- [What needs to be done]
Set down, exactly as written, the line containing "This screenshot has height=925, width=1920." and all the lines that follow it to the end of the entries below, omitting every picture.

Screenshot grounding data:
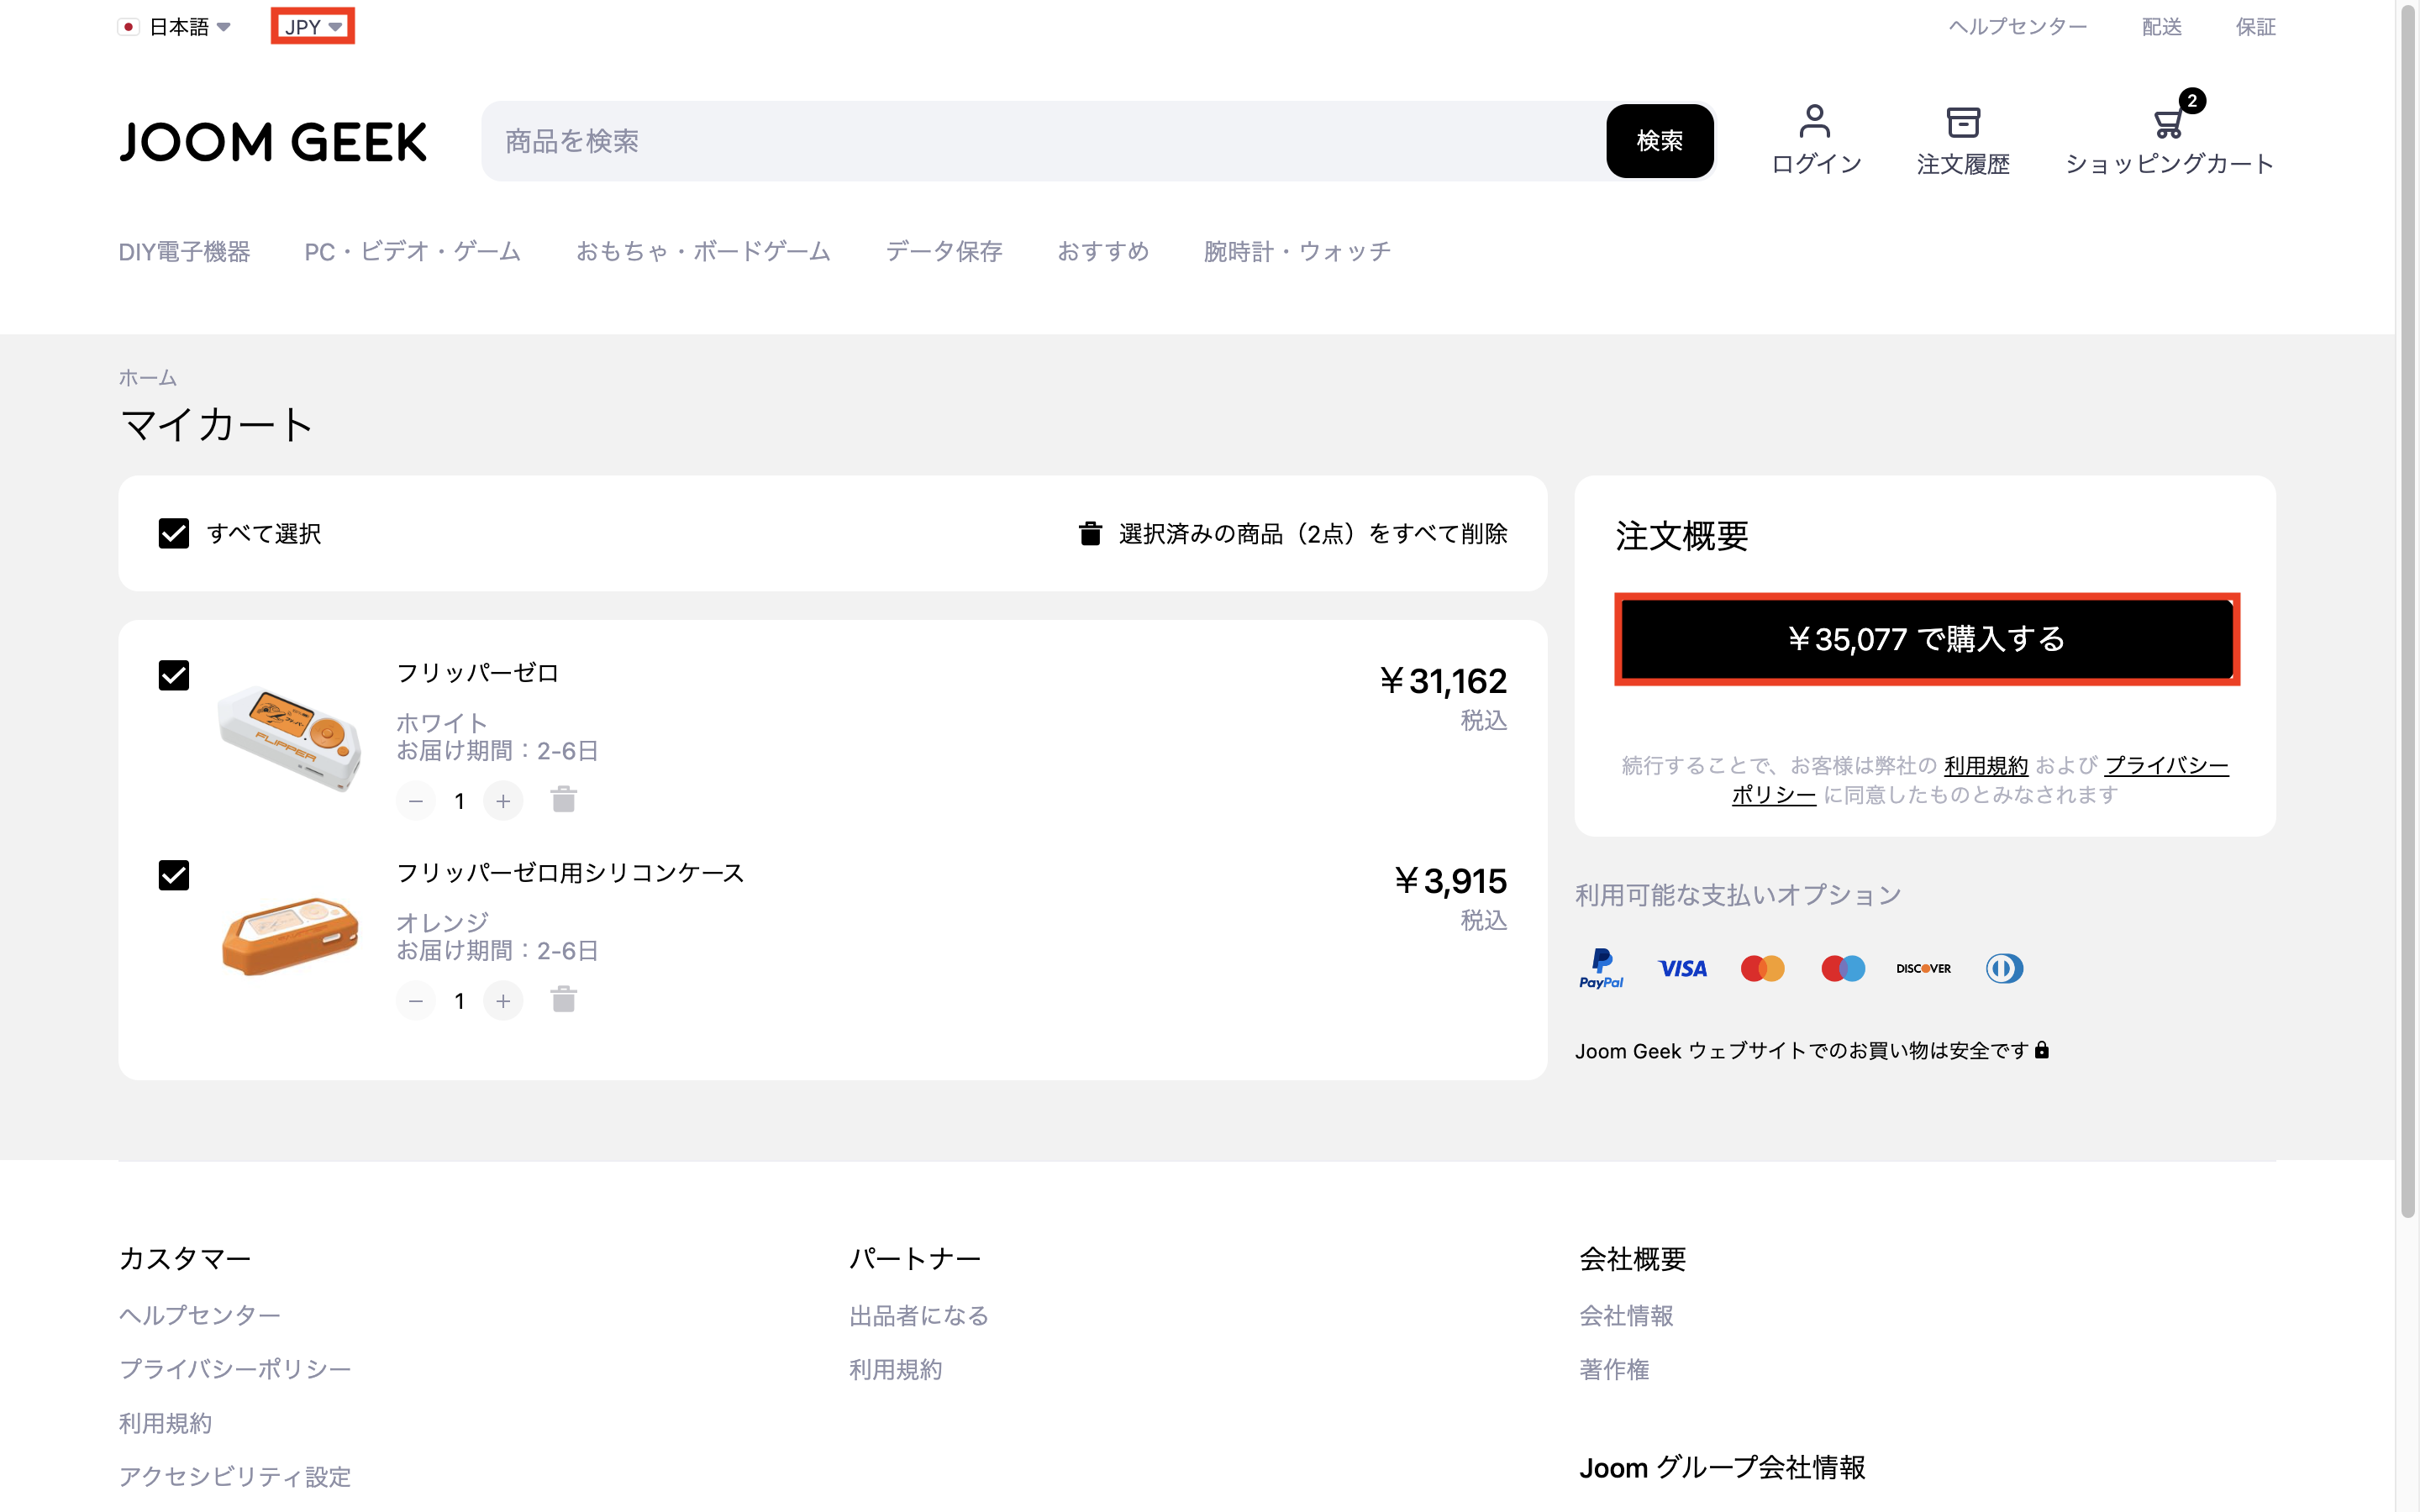The height and width of the screenshot is (1512, 2420).
Task: Uncheck the フリッパーゼロ item checkbox
Action: click(174, 675)
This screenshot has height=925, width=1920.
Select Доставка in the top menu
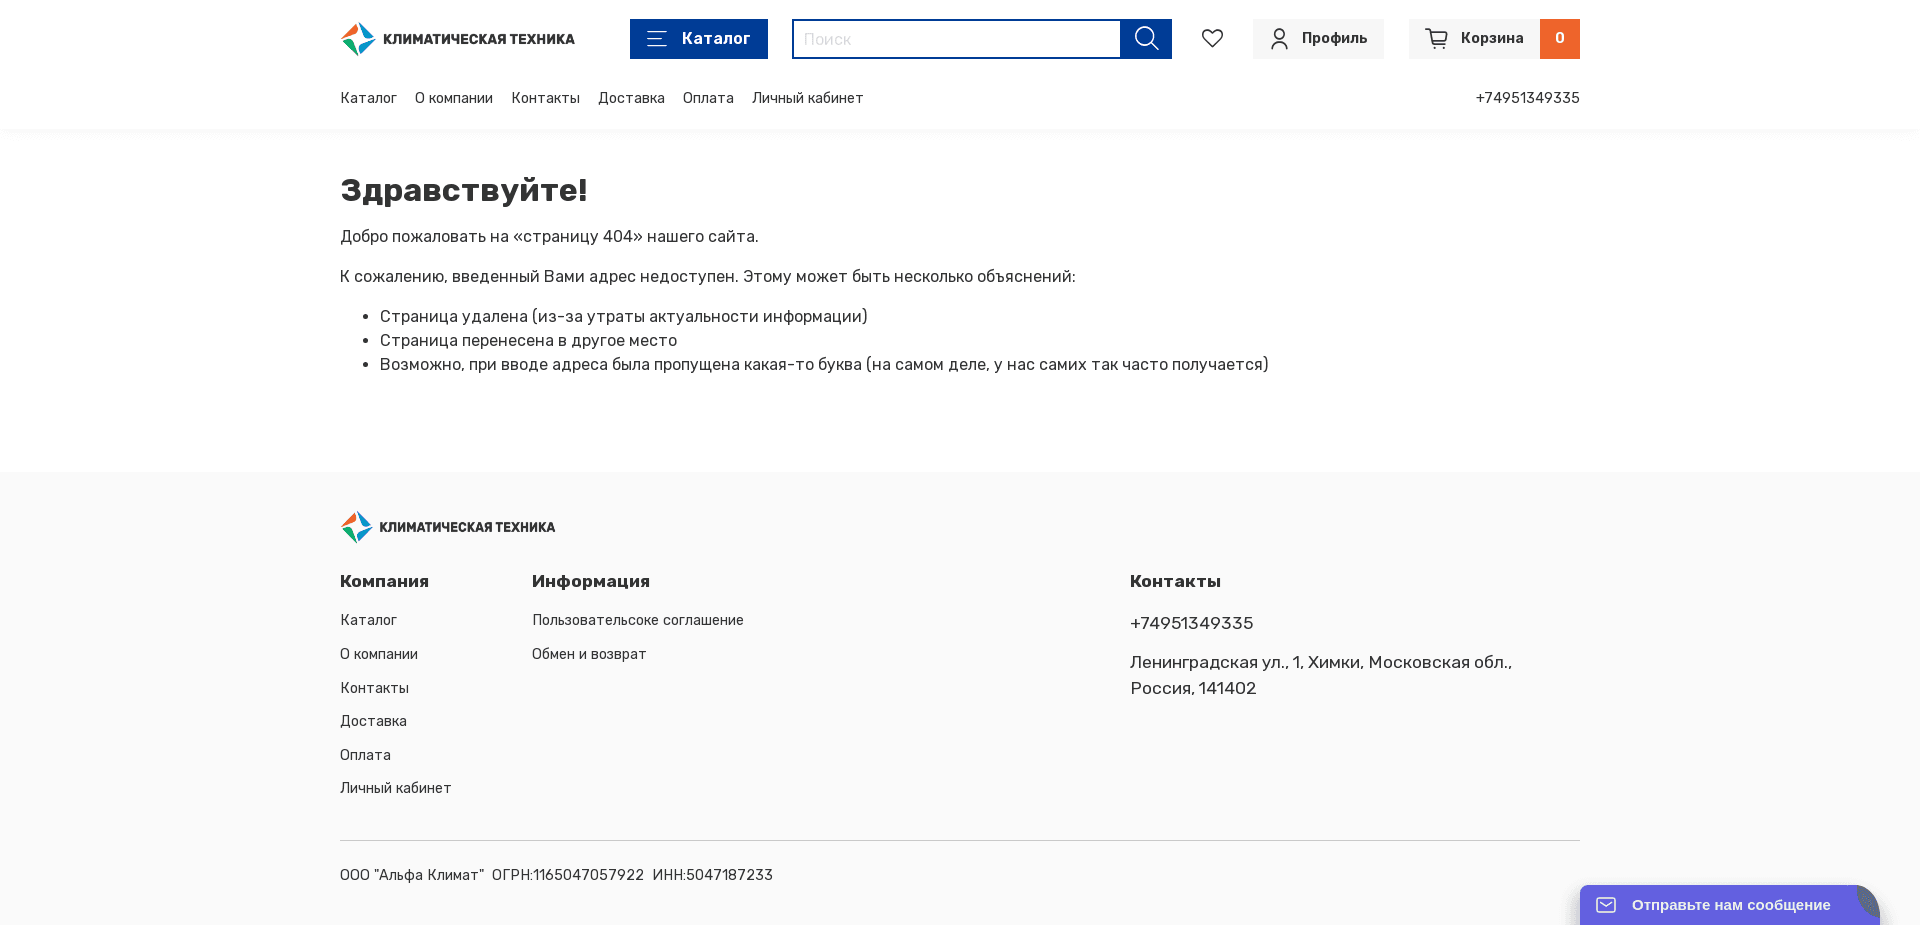[631, 98]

- [Output]
This screenshot has height=925, width=1920.
Select Доставка in the top menu
[631, 98]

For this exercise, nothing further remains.